[Opening Dataset section]

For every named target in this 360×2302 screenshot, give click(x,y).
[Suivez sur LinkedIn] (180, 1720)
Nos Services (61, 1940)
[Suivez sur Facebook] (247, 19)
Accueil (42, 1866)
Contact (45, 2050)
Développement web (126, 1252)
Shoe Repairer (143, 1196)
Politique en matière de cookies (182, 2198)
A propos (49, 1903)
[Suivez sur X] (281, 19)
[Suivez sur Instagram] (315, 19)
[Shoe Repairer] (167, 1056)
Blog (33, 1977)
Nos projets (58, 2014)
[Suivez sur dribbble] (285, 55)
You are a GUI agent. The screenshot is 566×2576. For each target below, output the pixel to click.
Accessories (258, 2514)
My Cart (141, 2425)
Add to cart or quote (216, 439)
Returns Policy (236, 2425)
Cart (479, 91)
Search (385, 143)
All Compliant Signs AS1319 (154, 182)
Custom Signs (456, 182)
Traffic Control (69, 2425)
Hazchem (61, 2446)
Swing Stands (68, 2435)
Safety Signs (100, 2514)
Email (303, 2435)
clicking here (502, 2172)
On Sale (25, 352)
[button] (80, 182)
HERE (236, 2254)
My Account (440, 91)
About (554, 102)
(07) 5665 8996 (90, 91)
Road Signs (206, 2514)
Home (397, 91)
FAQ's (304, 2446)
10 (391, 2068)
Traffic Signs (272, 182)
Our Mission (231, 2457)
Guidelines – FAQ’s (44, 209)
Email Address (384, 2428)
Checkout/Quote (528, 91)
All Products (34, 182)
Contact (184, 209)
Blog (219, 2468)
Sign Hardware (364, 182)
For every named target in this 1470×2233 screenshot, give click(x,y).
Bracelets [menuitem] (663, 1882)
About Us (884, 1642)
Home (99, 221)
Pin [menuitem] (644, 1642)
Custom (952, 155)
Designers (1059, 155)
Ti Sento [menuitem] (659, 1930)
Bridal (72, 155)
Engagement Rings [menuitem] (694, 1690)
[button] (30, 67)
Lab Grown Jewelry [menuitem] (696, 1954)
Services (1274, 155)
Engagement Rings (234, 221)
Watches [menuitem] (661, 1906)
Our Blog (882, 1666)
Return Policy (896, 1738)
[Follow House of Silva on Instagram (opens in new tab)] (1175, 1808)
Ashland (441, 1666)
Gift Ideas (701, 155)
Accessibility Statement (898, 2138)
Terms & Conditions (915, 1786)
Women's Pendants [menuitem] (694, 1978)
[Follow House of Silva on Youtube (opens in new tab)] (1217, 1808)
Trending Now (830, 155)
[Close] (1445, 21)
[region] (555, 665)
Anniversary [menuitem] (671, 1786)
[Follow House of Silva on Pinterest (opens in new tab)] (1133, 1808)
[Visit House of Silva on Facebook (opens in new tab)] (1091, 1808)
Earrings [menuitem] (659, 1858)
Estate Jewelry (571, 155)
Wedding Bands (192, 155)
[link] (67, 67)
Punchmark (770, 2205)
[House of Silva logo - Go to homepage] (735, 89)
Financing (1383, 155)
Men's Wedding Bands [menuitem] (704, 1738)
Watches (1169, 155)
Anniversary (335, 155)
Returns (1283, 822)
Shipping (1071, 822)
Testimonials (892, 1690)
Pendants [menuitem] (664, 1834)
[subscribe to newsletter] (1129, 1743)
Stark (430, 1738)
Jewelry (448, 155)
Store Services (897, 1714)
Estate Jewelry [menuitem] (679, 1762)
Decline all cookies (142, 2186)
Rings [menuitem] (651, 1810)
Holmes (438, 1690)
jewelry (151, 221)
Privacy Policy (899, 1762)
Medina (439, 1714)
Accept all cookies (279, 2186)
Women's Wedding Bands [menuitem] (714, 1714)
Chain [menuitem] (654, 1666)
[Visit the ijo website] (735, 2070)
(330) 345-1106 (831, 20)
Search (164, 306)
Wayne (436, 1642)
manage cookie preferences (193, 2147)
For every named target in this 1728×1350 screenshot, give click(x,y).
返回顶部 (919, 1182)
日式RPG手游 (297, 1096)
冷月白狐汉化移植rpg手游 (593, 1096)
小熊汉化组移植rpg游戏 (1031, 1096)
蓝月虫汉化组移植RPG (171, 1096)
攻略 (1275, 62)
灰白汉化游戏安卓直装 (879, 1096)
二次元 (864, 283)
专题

[Closing Dataset section]

## Try it
Repeat, exactly as they stand above, the lines from the line with "Estate Jewelry [menuitem] (679, 1762)" to the line with "日式RPG手游 (297, 1096)", both lines included.

## Answer area
Estate Jewelry [menuitem] (679, 1762)
Decline all cookies (142, 2186)
Rings [menuitem] (651, 1810)
Holmes (438, 1690)
jewelry (151, 221)
Privacy Policy (899, 1762)
Medina (439, 1714)
Accept all cookies (279, 2186)
Women's Wedding Bands [menuitem] (714, 1714)
Chain [menuitem] (654, 1666)
[Visit the ijo website] (735, 2070)
(330) 345-1106 (831, 20)
Search (164, 306)
Wayne (436, 1642)
manage cookie preferences (193, 2147)
For every named target in this 1728×1350 screenshot, give click(x,y).
返回顶部 (919, 1182)
日式RPG手游 (297, 1096)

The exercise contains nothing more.